### TAREAS POR HACER
1 – ¿En qué ciudad y en qué año nació J. M. Coetzee, según la selección?
2 – Transcribe de la selección el pasaje que comienza en las palabras "Como novelista J." y termina después de "muerte de Jesús.".

### SELECCIÓN
□ □ □ □ □ □ □

Traducción de Elena Marengo

Buenos Aires, Literatura Random House/ El Hilo de Ariadna, 2019, 200 pp.

Como novelista J. M. Coetzee (Ciudad del Cabo, 1940) ha publicado dos trilogías: la primera (Infancia, Juventud y Verano) es de carácter autobiográfico y en la segunda imagina irónicamente lo que pudo ser la infancia, formación y muerte de Jesús.

En Ulises de Joyce no aparece ningún personaje llamado Ulises. De haberse titulado Un día en la vida de Leopold Bloom, difícilmente habríamos reparado en su trasfondo homérico, pero, con el título, Joyce nos señaló cómo habría que leer su libro. Lo mismo Coetzee. En su reciente trilogía –La infancia de Jesús (2013), Los días de Jesús en la escuela (2016) y La muerte de Jesús (2019)– no aparece ningún Jesús. El título aporta el sentido bíblico y permite leer la obra de forma irónica. Dice Kundera en El arte de la novela: “La ironía irrita. No porque se burle o ataque, sino porque nos priva de certezas revelando el mundo como ambigüedad.”

□ □ □ □ □ □ □

### FRAGMENTOS DEL CONJUNTO
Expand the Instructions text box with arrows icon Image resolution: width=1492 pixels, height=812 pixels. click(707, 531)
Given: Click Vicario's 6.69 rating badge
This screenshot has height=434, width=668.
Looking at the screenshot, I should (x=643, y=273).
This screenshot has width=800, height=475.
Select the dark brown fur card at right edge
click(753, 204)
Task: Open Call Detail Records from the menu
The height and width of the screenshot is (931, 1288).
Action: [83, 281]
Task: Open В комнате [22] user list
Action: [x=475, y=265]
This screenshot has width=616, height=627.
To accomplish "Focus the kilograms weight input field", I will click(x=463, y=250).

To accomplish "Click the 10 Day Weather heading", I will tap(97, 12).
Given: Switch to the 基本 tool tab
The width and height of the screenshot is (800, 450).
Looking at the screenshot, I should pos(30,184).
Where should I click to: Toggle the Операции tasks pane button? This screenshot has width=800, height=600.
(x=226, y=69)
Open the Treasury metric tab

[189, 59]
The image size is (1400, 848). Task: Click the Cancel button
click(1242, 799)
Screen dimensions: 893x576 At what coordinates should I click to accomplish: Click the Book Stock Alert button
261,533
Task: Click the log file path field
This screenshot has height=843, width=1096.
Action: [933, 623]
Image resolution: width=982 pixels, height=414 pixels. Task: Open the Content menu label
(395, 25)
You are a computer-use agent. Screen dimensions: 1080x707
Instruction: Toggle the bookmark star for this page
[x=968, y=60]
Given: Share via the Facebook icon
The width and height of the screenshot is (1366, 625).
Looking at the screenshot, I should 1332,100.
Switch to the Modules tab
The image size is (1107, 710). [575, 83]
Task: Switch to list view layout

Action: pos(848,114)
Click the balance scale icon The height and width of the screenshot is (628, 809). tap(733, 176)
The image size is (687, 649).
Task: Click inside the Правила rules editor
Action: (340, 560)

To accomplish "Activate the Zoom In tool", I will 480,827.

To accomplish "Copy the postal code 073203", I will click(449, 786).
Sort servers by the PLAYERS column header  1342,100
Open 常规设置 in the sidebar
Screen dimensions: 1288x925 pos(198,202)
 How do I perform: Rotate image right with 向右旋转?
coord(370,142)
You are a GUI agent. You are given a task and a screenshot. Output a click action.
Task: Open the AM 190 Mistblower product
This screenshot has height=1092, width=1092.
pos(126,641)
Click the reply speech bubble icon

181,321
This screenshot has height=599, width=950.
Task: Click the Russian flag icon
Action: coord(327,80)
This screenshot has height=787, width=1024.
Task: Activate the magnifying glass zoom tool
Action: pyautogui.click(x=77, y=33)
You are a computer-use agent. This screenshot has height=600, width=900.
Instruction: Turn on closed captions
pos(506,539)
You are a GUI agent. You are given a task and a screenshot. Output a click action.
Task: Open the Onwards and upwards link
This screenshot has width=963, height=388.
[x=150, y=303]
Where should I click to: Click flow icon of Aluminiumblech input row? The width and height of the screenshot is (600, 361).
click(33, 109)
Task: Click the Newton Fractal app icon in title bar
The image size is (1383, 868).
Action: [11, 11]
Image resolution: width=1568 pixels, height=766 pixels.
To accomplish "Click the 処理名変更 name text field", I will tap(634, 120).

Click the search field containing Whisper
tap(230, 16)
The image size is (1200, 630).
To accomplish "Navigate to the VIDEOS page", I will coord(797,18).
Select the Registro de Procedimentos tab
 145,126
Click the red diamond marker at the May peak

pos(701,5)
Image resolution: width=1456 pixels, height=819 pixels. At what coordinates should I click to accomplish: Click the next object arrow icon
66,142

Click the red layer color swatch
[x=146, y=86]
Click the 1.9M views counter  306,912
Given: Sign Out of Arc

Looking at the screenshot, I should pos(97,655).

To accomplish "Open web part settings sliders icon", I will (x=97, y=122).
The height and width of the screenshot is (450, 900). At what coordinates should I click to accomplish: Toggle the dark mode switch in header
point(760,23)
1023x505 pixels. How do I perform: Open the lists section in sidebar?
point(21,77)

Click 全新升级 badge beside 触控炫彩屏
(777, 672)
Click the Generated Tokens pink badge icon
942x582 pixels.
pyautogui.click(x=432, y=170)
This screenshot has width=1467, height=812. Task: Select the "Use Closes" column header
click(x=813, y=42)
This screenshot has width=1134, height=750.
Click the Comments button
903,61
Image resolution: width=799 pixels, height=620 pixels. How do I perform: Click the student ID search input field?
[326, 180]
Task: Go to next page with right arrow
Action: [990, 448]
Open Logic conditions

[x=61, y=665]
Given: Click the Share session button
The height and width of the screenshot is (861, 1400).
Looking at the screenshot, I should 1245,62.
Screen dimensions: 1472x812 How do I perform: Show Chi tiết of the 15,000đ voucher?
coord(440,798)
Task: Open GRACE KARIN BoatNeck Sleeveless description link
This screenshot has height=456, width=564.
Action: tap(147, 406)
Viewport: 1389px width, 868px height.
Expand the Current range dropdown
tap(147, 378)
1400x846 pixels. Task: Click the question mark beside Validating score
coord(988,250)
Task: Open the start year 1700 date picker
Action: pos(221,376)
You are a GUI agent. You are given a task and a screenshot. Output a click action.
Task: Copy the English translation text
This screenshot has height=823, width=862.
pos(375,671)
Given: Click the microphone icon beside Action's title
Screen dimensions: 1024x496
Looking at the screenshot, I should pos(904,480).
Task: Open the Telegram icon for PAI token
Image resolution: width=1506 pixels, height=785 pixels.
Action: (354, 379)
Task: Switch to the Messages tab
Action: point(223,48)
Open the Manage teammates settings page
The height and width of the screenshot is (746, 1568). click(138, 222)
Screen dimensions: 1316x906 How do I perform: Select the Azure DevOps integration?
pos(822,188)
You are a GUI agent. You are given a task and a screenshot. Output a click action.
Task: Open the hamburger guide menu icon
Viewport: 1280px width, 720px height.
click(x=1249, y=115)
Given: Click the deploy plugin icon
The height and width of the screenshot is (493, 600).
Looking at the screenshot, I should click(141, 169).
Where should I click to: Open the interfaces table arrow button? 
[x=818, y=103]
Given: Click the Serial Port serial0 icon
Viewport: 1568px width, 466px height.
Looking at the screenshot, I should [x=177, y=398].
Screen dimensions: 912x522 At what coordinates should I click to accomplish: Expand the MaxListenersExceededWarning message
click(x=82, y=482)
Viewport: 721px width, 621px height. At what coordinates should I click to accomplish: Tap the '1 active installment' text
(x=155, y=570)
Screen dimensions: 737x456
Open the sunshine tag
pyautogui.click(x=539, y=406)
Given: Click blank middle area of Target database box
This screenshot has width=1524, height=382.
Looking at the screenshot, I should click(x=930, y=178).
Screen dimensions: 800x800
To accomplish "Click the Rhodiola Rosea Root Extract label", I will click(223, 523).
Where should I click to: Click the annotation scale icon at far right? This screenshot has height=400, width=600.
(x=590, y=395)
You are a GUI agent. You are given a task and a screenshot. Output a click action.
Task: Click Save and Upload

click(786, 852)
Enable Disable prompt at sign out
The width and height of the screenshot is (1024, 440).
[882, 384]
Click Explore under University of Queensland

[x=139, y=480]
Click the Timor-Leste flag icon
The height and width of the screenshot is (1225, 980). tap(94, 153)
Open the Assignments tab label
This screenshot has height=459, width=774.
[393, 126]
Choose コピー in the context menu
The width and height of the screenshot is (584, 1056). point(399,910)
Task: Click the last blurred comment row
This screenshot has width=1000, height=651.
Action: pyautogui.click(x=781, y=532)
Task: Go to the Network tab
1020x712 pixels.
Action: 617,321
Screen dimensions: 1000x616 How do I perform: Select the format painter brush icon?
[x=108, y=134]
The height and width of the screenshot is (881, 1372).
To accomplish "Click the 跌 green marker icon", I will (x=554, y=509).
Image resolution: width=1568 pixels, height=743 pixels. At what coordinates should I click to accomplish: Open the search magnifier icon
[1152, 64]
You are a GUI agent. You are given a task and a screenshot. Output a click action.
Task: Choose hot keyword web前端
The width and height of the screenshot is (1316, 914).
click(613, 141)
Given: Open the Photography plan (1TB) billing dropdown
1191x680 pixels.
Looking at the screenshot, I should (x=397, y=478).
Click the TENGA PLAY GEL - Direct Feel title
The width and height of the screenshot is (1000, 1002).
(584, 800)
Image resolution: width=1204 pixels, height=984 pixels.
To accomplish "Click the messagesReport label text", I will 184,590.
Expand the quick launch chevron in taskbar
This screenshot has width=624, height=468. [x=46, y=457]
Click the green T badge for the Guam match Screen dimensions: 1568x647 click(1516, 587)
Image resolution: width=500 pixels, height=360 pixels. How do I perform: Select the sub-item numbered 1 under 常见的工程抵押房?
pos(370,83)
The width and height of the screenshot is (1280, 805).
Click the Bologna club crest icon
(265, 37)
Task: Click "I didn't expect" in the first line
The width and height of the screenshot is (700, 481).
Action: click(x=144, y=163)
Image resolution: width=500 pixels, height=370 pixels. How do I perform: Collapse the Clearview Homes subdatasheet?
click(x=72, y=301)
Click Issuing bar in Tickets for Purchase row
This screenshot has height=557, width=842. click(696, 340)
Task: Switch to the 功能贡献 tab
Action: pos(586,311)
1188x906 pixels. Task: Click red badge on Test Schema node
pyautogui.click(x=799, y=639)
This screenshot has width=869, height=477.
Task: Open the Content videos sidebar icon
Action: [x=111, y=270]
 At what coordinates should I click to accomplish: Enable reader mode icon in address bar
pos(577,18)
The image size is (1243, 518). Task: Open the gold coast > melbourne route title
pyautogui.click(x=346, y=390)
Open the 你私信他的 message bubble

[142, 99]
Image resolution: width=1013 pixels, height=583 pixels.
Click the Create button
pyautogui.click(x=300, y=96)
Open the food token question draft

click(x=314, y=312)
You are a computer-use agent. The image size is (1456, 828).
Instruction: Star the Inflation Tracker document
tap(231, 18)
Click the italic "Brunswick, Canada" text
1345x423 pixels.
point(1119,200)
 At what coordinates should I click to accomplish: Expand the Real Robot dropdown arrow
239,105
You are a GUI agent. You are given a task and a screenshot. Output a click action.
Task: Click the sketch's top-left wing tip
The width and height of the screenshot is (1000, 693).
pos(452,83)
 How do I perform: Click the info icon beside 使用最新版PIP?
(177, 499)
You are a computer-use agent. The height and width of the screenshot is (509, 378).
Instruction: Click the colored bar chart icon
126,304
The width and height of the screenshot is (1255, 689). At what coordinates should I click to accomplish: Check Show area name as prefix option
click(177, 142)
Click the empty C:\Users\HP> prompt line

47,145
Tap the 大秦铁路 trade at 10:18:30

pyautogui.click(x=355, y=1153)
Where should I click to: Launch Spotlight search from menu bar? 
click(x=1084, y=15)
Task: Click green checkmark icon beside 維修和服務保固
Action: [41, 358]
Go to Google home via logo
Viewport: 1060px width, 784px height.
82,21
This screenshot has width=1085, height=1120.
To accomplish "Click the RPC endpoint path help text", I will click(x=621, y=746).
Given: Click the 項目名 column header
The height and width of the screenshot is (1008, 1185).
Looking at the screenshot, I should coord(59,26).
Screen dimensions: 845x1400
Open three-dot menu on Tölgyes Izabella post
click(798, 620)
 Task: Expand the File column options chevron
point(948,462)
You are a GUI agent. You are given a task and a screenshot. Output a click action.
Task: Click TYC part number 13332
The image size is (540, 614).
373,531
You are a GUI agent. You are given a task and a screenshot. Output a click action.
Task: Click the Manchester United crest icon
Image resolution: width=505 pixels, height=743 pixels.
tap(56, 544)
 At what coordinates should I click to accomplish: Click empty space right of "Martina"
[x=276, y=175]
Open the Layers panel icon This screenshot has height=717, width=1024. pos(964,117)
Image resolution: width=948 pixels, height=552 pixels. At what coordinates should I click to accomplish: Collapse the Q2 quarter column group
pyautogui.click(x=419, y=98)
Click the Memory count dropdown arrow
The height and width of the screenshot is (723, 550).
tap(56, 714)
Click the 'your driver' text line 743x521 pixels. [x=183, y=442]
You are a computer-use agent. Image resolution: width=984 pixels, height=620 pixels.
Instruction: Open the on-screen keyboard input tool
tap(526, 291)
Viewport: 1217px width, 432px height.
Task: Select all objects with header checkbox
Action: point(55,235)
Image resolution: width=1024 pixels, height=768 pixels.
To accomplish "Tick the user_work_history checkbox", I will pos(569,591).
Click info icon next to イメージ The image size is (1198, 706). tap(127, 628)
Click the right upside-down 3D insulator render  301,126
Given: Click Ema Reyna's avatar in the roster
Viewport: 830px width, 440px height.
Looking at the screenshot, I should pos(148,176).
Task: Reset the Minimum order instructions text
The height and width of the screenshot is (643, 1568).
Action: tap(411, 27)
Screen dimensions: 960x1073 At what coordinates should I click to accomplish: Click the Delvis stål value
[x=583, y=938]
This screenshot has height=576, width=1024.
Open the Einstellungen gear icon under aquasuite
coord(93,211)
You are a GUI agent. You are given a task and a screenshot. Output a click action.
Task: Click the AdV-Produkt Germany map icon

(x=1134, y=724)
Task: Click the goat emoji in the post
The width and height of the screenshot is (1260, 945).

□ □ □ □ □ □ □

### RESPUESTAS POR TAREA
1 – En Ciudad del Cabo, en 1940.

2 –
Como novelista J. M. Coetzee (Ciudad del Cabo, 1940) ha publicado dos trilogías: la primera (Infancia, Juventud y Verano) es de carácter autobiográfico y en la segunda imagina irónicamente lo que pudo ser la infancia, formación y muerte de Jesús.